TO BE DONE
Express the records from the line with "What do you see at coordinates (489, 320)" up to and including the line with "This screenshot has height=1080, width=1920. I want" as a JSON list of strings, one string per line, leaving out blank lines.

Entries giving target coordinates
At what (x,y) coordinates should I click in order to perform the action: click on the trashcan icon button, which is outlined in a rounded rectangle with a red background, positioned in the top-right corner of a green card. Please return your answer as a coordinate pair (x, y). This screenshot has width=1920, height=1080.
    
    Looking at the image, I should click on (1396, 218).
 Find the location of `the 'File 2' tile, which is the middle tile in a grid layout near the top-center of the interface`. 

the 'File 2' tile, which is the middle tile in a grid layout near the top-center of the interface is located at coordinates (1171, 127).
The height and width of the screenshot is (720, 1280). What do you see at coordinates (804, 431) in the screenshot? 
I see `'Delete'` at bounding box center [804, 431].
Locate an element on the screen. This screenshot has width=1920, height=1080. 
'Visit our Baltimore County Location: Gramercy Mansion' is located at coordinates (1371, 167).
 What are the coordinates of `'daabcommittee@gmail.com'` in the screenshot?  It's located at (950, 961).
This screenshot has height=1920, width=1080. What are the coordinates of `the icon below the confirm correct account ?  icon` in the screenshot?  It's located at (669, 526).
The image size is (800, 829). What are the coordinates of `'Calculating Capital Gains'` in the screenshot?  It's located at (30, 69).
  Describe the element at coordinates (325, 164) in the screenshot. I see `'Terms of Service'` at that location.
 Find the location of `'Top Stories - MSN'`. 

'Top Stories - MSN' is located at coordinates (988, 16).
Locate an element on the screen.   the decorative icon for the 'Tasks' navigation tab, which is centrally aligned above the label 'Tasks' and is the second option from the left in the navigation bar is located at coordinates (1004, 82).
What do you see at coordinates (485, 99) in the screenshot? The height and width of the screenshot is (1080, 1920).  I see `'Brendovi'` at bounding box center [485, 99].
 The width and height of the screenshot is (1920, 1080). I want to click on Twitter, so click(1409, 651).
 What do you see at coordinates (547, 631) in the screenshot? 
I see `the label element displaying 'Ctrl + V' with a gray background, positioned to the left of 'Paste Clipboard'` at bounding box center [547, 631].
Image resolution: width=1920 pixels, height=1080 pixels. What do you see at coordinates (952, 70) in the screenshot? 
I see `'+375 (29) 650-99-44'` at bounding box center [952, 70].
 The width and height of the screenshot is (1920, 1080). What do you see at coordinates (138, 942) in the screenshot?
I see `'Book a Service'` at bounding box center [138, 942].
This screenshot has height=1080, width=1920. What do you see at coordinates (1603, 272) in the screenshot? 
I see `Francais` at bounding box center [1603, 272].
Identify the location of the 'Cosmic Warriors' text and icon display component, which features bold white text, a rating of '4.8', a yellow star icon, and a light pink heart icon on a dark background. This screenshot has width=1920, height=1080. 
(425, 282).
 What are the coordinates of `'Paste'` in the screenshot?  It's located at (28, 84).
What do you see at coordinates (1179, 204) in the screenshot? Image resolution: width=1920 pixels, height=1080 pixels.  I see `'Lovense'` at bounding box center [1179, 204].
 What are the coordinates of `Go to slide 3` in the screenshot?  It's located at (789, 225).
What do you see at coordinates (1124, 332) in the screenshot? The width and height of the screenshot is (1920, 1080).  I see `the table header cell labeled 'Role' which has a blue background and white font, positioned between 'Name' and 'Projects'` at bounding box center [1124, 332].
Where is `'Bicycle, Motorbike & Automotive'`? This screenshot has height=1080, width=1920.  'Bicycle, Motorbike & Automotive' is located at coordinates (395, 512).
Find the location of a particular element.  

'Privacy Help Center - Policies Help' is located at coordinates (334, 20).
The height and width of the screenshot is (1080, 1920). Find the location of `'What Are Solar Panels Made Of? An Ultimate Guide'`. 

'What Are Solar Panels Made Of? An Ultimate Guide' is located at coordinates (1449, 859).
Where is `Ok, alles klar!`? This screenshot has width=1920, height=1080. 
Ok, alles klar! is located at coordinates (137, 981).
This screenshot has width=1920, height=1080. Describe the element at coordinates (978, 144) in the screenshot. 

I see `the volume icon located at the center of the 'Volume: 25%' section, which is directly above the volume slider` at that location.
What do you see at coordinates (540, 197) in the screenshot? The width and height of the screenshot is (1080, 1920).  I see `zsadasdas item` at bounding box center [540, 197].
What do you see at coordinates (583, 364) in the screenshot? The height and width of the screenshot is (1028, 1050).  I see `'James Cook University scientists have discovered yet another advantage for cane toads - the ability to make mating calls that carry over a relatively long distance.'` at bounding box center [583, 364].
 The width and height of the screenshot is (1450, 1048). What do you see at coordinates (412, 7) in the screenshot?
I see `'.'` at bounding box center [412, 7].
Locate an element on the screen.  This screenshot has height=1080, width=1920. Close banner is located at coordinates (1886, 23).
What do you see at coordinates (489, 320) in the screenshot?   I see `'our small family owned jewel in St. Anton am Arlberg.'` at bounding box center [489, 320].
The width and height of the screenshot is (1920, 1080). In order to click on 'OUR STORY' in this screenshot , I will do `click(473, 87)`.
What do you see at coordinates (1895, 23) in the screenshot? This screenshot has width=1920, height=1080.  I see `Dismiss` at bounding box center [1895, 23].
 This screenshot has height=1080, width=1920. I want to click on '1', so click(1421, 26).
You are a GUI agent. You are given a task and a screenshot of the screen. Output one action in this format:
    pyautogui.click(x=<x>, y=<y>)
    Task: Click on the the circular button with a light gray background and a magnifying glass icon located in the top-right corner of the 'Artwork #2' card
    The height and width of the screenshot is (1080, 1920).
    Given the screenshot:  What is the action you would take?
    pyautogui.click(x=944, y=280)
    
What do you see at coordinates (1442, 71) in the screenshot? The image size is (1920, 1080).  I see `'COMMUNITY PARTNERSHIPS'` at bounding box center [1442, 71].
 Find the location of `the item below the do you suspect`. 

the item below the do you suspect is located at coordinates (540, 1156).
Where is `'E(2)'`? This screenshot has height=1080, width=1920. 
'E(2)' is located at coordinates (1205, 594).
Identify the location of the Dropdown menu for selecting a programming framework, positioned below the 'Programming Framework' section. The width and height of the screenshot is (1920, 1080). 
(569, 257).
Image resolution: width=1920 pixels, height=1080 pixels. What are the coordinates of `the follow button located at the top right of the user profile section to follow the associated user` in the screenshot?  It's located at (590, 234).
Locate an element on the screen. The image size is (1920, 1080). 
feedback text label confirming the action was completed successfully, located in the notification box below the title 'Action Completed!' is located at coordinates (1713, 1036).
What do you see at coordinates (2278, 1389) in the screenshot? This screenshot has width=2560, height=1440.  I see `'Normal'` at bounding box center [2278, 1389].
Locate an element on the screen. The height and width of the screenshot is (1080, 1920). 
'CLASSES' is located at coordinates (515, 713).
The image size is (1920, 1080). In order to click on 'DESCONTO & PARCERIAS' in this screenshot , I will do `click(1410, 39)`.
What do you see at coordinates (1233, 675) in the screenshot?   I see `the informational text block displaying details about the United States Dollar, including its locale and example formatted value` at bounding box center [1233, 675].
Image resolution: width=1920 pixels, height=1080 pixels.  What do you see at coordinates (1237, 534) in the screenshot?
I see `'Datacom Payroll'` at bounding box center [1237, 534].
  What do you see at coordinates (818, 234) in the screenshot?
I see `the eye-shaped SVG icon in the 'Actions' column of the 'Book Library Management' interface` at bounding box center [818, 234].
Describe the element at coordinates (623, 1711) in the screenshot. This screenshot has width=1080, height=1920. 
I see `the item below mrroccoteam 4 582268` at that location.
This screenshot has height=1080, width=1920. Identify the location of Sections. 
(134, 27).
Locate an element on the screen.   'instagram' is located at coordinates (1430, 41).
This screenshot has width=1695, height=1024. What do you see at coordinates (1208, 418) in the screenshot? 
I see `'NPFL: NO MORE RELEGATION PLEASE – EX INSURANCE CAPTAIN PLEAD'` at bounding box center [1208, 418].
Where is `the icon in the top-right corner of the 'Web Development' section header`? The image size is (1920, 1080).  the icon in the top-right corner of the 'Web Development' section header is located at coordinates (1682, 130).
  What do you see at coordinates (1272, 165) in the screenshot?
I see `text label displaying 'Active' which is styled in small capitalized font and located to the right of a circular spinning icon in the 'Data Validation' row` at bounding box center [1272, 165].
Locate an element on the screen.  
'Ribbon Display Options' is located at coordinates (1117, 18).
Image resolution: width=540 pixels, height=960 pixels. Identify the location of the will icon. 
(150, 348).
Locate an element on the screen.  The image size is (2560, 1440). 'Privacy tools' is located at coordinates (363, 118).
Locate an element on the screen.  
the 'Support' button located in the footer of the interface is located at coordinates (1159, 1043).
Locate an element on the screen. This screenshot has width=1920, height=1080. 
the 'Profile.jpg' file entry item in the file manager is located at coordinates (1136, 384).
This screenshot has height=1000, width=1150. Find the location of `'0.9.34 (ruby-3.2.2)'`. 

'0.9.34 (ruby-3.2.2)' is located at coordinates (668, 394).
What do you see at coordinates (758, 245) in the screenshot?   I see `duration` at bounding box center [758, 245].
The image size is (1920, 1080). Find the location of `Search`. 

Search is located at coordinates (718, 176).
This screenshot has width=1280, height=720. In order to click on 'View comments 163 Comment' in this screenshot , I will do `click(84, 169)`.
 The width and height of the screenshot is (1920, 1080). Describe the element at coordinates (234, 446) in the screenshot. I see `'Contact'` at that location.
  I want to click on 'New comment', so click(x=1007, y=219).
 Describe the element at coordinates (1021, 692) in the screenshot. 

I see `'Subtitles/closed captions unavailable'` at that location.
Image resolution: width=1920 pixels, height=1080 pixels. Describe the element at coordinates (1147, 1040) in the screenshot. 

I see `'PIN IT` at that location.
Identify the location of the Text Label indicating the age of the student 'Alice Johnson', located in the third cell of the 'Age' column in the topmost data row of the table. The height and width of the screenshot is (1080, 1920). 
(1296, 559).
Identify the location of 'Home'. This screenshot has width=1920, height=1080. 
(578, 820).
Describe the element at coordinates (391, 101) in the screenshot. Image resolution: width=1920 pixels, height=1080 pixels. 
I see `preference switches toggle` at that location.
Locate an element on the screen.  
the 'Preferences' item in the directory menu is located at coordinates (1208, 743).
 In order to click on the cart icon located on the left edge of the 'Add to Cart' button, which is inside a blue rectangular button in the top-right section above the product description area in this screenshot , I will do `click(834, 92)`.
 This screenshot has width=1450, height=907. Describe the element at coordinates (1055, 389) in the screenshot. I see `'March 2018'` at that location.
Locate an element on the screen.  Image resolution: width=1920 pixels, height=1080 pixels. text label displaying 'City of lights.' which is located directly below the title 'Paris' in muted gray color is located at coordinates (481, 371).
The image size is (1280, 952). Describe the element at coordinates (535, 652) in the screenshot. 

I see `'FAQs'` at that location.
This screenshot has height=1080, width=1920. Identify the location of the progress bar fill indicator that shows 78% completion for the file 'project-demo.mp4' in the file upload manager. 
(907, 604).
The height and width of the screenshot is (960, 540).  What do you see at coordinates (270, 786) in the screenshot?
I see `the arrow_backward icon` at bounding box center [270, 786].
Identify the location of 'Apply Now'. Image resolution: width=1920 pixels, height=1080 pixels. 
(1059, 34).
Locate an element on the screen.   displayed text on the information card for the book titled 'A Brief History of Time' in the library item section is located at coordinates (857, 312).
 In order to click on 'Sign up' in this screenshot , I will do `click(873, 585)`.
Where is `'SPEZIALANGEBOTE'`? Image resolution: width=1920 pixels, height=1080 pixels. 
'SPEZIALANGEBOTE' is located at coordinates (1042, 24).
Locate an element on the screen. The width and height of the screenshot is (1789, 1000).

RESULT BELOW
[
  "What do you see at coordinates (489, 320) in the screenshot?   I see `'our small family owned jewel in St. Anton am Arlberg.'` at bounding box center [489, 320].",
  "The width and height of the screenshot is (1920, 1080). In order to click on 'OUR STORY' in this screenshot , I will do `click(473, 87)`.",
  "What do you see at coordinates (1895, 23) in the screenshot? This screenshot has width=1920, height=1080.  I see `Dismiss` at bounding box center [1895, 23].",
  " This screenshot has height=1080, width=1920. I want to click on '1', so click(1421, 26)."
]